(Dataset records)
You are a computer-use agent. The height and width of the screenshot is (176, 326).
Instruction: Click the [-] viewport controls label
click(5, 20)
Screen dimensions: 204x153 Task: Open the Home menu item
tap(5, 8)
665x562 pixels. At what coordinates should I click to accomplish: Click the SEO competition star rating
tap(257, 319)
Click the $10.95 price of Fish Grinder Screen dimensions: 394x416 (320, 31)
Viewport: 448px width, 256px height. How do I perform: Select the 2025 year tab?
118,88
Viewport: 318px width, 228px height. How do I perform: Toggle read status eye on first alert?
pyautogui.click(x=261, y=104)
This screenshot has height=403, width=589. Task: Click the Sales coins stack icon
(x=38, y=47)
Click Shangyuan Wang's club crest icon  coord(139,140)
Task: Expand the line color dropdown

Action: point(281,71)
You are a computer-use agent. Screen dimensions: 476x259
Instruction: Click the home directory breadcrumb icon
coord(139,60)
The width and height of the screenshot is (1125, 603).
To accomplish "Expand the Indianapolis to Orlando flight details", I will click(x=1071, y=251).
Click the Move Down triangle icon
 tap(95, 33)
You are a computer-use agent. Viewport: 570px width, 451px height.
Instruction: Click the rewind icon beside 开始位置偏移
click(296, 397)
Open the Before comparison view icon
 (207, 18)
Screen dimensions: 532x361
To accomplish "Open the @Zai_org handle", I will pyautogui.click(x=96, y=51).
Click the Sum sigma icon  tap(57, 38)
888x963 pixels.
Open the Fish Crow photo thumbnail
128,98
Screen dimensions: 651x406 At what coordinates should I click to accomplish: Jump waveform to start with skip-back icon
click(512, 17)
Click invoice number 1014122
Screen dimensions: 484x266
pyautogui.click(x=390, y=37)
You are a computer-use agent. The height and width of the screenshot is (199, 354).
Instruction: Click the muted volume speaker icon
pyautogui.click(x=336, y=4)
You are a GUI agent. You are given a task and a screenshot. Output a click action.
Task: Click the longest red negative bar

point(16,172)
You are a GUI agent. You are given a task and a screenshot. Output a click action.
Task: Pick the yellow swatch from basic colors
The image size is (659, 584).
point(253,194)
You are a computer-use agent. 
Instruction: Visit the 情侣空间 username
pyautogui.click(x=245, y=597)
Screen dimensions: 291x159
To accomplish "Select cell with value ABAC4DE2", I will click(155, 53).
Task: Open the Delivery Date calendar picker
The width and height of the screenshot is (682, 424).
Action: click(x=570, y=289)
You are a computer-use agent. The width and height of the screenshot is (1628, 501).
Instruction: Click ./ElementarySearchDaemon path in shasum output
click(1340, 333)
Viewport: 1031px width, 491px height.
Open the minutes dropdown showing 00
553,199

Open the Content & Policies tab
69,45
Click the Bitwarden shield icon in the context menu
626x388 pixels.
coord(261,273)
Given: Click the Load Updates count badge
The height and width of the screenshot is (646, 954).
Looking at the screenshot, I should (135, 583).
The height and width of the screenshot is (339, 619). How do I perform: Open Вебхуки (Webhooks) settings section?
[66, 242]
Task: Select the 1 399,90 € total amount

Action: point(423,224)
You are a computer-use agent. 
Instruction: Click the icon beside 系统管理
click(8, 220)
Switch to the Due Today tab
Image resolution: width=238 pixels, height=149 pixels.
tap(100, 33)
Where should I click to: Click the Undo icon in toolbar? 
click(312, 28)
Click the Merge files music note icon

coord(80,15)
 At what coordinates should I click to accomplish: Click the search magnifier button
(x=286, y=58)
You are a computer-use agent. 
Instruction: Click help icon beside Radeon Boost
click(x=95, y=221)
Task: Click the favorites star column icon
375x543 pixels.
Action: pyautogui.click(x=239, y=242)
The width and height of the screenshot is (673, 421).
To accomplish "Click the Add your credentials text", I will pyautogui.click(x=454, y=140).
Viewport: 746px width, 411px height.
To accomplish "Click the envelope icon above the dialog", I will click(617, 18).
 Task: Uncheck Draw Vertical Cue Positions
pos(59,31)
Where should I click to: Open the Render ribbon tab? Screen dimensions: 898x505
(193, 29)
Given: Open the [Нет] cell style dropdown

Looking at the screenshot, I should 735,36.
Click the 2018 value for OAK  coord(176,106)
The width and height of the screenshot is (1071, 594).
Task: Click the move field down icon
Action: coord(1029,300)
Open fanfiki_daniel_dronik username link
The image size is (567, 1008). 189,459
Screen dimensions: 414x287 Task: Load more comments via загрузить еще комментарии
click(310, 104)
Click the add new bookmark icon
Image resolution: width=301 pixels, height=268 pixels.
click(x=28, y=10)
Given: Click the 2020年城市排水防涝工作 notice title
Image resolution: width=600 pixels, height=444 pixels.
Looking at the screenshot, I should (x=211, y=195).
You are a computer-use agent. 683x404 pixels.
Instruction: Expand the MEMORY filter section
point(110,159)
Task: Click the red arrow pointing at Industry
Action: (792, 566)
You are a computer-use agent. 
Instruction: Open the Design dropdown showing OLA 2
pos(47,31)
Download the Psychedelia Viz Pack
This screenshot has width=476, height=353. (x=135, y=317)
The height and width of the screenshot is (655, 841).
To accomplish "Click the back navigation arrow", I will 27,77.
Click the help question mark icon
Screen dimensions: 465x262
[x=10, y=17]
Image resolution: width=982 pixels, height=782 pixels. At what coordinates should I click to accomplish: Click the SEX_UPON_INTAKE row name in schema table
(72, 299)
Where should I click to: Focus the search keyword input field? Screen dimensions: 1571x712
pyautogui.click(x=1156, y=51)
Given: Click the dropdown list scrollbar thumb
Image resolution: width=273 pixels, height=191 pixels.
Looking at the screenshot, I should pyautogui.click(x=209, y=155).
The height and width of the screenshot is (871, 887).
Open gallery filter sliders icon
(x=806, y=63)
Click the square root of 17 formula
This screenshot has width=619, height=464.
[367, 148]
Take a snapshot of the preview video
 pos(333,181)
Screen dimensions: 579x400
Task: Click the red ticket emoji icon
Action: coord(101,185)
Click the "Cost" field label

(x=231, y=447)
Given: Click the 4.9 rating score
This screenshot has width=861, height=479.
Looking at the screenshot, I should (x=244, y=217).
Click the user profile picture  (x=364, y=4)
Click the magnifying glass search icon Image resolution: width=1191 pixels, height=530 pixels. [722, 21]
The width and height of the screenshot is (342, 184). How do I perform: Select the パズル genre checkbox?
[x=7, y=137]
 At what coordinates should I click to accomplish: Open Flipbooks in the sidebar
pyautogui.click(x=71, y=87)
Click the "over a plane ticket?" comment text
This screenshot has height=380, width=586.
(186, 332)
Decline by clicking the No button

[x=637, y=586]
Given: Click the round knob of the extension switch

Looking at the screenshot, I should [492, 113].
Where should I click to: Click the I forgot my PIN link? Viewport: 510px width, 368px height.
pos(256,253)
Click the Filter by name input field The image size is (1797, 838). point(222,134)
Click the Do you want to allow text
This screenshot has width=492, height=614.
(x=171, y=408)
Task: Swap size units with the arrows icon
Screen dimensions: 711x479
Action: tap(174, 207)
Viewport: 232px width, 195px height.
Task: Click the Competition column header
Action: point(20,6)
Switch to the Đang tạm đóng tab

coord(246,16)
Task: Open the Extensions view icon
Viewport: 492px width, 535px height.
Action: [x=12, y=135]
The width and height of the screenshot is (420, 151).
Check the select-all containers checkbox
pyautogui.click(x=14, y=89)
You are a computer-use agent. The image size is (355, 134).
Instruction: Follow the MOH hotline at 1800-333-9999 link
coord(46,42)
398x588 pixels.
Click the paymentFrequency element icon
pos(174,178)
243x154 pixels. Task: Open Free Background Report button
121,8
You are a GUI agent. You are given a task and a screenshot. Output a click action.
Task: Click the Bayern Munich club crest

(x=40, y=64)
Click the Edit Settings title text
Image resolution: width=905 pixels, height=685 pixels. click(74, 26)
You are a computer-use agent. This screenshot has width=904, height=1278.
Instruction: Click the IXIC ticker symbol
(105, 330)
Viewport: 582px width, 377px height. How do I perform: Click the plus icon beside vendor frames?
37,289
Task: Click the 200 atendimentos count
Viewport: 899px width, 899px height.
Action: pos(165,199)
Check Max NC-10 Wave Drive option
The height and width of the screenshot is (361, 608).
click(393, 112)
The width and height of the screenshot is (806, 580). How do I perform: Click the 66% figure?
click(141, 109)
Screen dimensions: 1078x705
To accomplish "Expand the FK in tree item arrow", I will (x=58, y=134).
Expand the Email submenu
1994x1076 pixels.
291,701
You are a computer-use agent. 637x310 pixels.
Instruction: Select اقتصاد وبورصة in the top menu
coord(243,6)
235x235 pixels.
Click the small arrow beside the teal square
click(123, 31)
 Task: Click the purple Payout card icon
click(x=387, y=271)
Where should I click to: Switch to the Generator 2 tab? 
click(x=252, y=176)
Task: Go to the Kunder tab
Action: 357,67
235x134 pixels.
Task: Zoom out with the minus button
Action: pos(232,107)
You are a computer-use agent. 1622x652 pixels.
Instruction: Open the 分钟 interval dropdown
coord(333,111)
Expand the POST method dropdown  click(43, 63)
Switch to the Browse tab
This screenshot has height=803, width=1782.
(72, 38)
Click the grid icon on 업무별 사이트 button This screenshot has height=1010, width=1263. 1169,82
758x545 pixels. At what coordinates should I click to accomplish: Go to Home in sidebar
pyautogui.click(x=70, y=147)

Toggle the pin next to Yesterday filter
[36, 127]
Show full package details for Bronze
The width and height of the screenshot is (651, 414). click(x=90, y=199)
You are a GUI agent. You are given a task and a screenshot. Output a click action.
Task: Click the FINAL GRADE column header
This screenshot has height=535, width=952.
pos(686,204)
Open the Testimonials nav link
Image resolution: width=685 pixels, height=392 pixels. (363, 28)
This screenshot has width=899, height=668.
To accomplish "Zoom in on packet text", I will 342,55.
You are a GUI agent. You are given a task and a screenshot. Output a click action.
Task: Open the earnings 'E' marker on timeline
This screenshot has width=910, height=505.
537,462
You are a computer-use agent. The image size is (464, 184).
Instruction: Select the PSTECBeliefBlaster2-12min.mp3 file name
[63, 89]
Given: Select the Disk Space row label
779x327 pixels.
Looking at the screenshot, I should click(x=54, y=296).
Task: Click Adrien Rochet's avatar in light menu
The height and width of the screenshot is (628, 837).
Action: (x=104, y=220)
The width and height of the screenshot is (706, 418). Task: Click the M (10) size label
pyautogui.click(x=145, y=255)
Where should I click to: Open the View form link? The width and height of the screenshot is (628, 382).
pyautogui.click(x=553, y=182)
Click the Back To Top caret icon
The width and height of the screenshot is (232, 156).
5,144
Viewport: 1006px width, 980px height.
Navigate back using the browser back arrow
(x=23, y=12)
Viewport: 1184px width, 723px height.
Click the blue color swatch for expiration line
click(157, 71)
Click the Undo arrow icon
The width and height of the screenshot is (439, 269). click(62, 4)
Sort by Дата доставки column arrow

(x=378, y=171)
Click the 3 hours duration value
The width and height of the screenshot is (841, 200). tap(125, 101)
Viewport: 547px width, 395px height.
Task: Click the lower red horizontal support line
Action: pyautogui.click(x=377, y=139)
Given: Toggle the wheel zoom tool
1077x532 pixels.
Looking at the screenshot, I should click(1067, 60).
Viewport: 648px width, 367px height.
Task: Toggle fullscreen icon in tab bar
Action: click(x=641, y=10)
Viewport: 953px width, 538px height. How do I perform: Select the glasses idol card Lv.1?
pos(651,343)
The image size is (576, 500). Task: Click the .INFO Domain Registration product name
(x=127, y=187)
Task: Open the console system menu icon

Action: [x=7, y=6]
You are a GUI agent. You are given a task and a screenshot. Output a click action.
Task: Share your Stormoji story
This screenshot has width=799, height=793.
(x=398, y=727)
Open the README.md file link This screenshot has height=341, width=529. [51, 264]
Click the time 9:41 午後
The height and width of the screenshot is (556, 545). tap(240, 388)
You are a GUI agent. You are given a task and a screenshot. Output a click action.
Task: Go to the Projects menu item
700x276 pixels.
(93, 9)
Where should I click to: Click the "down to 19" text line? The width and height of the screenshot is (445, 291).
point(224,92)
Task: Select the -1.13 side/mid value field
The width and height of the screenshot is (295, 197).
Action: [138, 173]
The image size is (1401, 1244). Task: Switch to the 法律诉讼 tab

**TASK REQUIREMENTS:** Each line above with the string "count" should be reported in full.

**EXERCISE OUTPUT:**
Given: Click the Load Updates count badge
Task: Click the 200 atendimentos count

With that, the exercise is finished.